Considerable progress has been made in the extension of existing prepayment programs and the development of new ones for the aged which I am sure will be described to this committee by other witnesses. I should like, Mr. Chairman, to emphasize a point stressed at the recent 12th National Conference on Aging, held at the University of Michigan during the week of June 22, to the effect that the needs of aged persons cannot be met by any one group alone. They demand the combined efforts of the individual and his family, the local community, the State and Federal Government, and of numerous health agencies and organizations. Until more time is allowed for such efforts to develop we cannot be sure that the extended years of life of our older citizens may be spent in maximum health and happiness. American Hospital Association position: Mr. Chairman, I should like to state that the position expressed to the committee last year has been reaffirmed as the official policy of the American Hospital

Association and is in opposition to the use of OASDI as a mechanism to finance the hospital needs of the retired aged at this time. Therefore we are opposed to H.R. 4700.

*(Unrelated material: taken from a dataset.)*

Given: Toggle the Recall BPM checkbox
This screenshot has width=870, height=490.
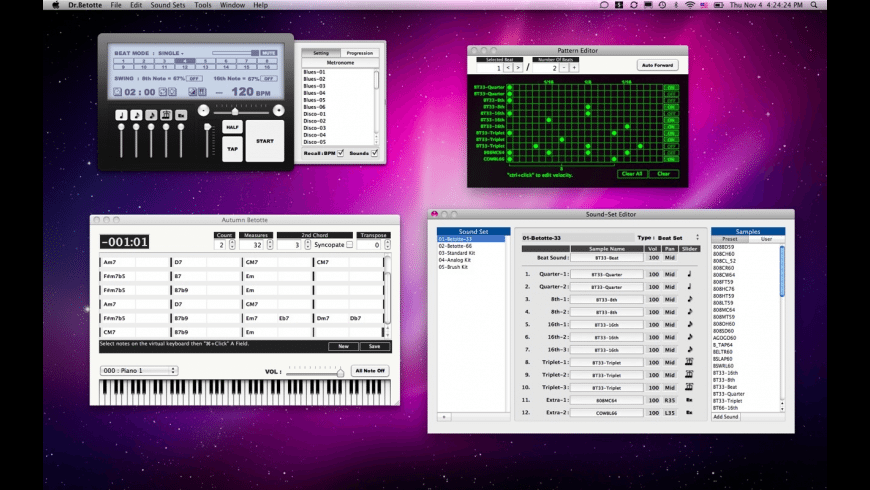Looking at the screenshot, I should 341,153.
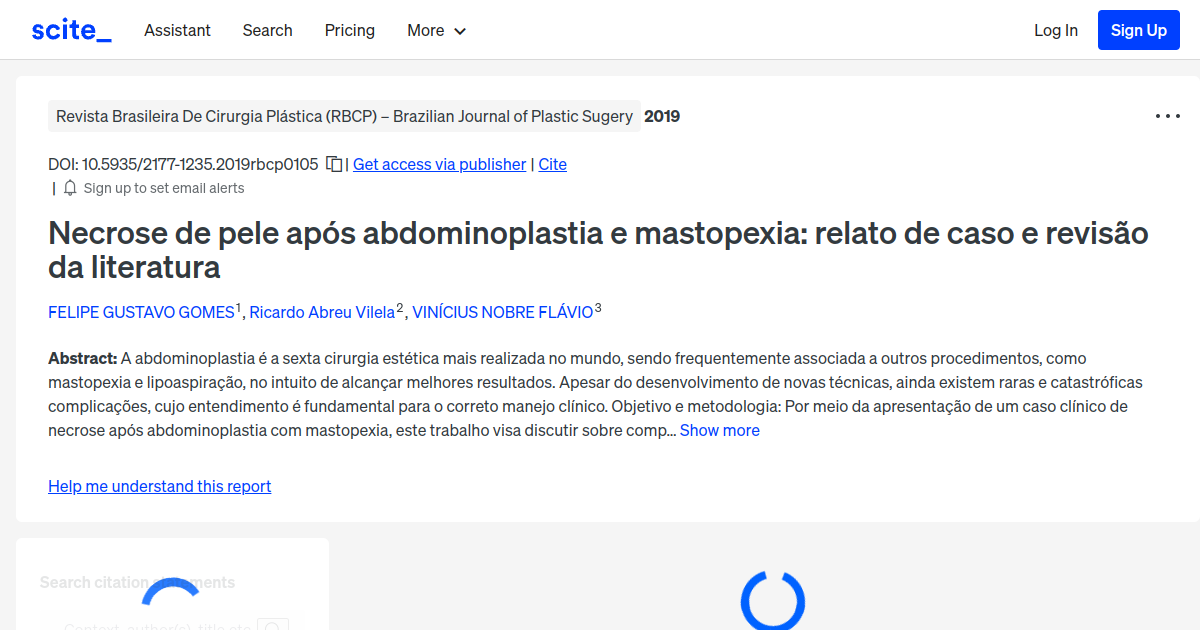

Use of social security mechanism: After extensive study, to which I have referred, we concluded that there are at least three dangers inherent in the use of the social security mechanism which cannot be avoided. These are of such consequence that it causes us to have serious misgivings with respect to a compulsory health insurance program even for the retired aged. These dangers are:

First, that the Government as a purchaser of so much hospital care would exert the power of the purse in ways detrimental to the interests of hospital patients.

Since the Federal Government would become a major purchaser of hospital care, it would have to become concerned with hospital costs. This would, we believe, lead to a concern in the administration and operation of hospitals, and because of the intimate relationship of hospital costs to the quality of service would, lead to interference in the care of patients.

Any underestimation on the part of Government as to the cost of the program is likely to be reflected in pressures to reduce the costs of care which means a reduction in the quality of care.

The use of the social security mechanism implies a commitment by the Federal Government of such a magnitude that there is little possibility of later retraction. It is an irrevocable step.

Second, that there is a real danger that the provision by Government of prepaid hospital benefits would lead to overutilization that could not be controlled and thus to runaway costs, with consequences that could be disastrous to hospitals and the public.

We believe that an alleviation of the financial burden placed upon older persons will naturally result in a sizable increase in their use of hospital facilities. This is a natural and desirable development. But it is desirable only to the extent that their hospitalization represents a medical need and is not for nonmedical purposes. There is a definite danger of abuse both as to the admission of aged persons and the lengthening of their stay beyond the point of medical need.

The acknowledged shortage of desirable housing and custodial facilities for the elderly will increase demands for use of expensive hospital facilities. Such overtaxing of hospital facilities could result in the unavailability of beds to meet the needs of the rest of the population.

Because of the uncertainties associated with the use of health facilities by the aged, and the great difficulties in controlling use and eliminating overuse, the total costs of care may well run to proportions far in excess of what is contemplated in establishing the program. The underfinancing which we believe could result from a total national program to provide care to all retired aged might well be of such magnitude as to create great pressures to reduce payments to hospitals in order to maintain the solvency of the program. Such a result could lead to the bankruptcy of the voluntary system or a serious deterioration in the quality of care.

Third, that the acceptance of compulsory health insurance for one group of the population would foster its extension to other groups, and perhaps ultimately to the whole population.